◆ Exercise passage ◆
*** Block opens ***

441486 Reactive Chemical Hazards of Azide Compounds:  a Case Study and Lessons Learned

Monday, April 11, 2016
Exhibit Hall E (George R. Brown )
Min Sheng, John Hull, Todd Tambling and Grant Von wald, The Dow Chemical Company, Midland, MI

While a researcher was servicing a vacuum pump an unintended detonation occurred. This pump had been used in a sulfonyl azide synthesis (R-SO2-N3). The detonation occurred when he was applying effort to the hose barb from the outlet of the pump to connect it with a rubber hose. Differential Scanning Calorimetry (DSC) and headspace Gas Chromatography/Mass Spectrometry (GC/MS) were employed for the root cause investigation. The DSC showed a large exothermic decomposition (-1388J/g) for the residual sample from the pump fitting. Headspace GC/MS identified the presence of hydrazoic acid in the pump oil. The investigation concluded that either the azide precursor (sodium azide) or hydrolysis of the product (sulfonyl azide) was responsible for generating hydrazoic acid, which escaped from the dry ice trap and appeared in the downstream equipment, and probably reacted with metal parts (brass) to form a highly shock sensitive material (copper azide).  

This paper reviews the reactive chemical hazards for azide compounds involved in this case study.  Sodium azide is not particularly sensitive to mechanical impact, but its propensity to form hydrazoic acid in water is well-known, even at neutral pH. Likewise, the test data on sulfonyl azide product showed that it is not particularly sensitive to mechanical impact, but it can generate hydrazoic acid upon hydrolysis with water.  Metal azides which are formed by the reaction between hydrazoic acid and metal surfaces of equipment parts are highly hazardous due to their extreme impact and friction sensitivity.

Based on lessons learned, this paper also describes further steps for synthesizing organic azides using aqueous sodium azide.  These steps include, but are not limited to: (1) Utilizing a dedicated hood and equipments to limit potential HN3 vapor streams from contacting any reactive metal surfaces. (2) Using a dual caustic trap system designed to scrub the outlet gases swept from the azide reaction step, instead of dry ice trap. (3) Using a 5% aqueous solution of ceric ammonium nitrate as a decontaminating agent for metal surfaces inside the fume hood at the completion of the campaign.  (4) Eliminating all brass or copper fittings from equipment used in the synthesis, due to the potential formation of the unstable explosive copper azide that can form from exposure of brass or copper parts to HN3.

*** Block closes ***

◆ Work to complete ◆
Based on lessons learned, what steps does the azide hazards abstract give for synthesizing organic azides with aqueous sodium azide? The entries have no connection to the abstract on azide hazards.

◆ Data extract ◆
*** Block opens ***

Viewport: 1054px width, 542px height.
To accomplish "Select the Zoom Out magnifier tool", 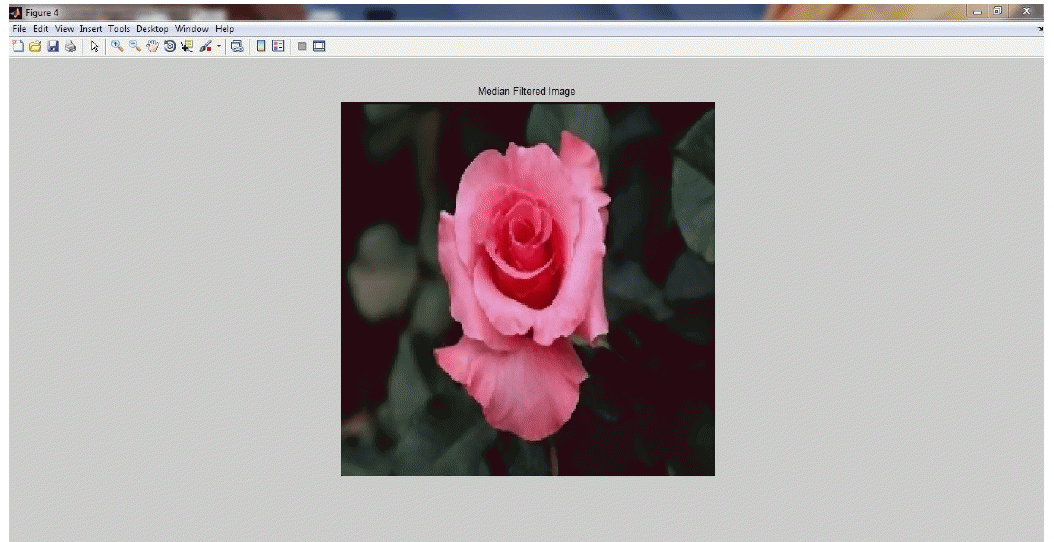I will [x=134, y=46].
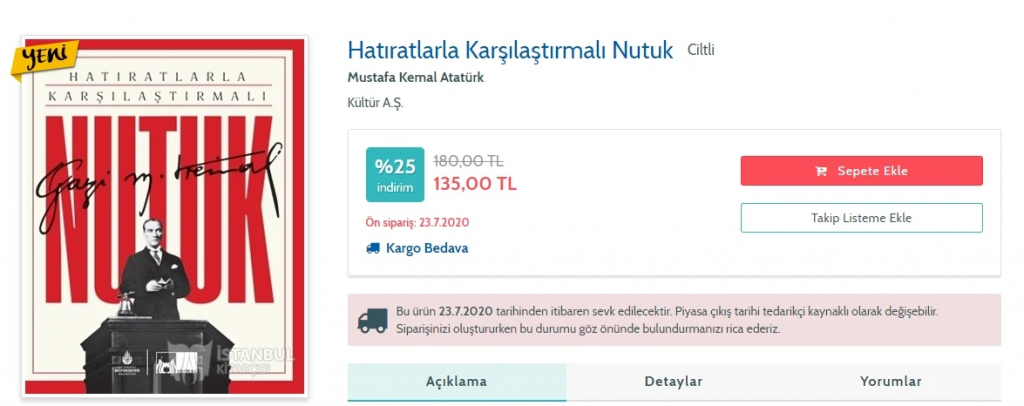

*** Block closes ***
*** Block opens ***

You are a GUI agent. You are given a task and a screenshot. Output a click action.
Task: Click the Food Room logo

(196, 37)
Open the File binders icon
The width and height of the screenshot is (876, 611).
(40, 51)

*** Block closes ***

◆ Answer to the exercise ◆
1. Use a dedicated hood and equipment so that potential HN3 vapor streams do not contact reactive metal surfaces.
2. Scrub the outlet gases from the azide reaction step with a dual caustic trap system instead of a dry ice trap.
3. When the campaign is complete, decontaminate metal surfaces inside the fume hood with a 5% aqueous solution of ceric ammonium nitrate.
4. Remove all brass or copper fittings from equipment used in the synthesis, because exposure to HN3 can form unstable, explosive copper azide.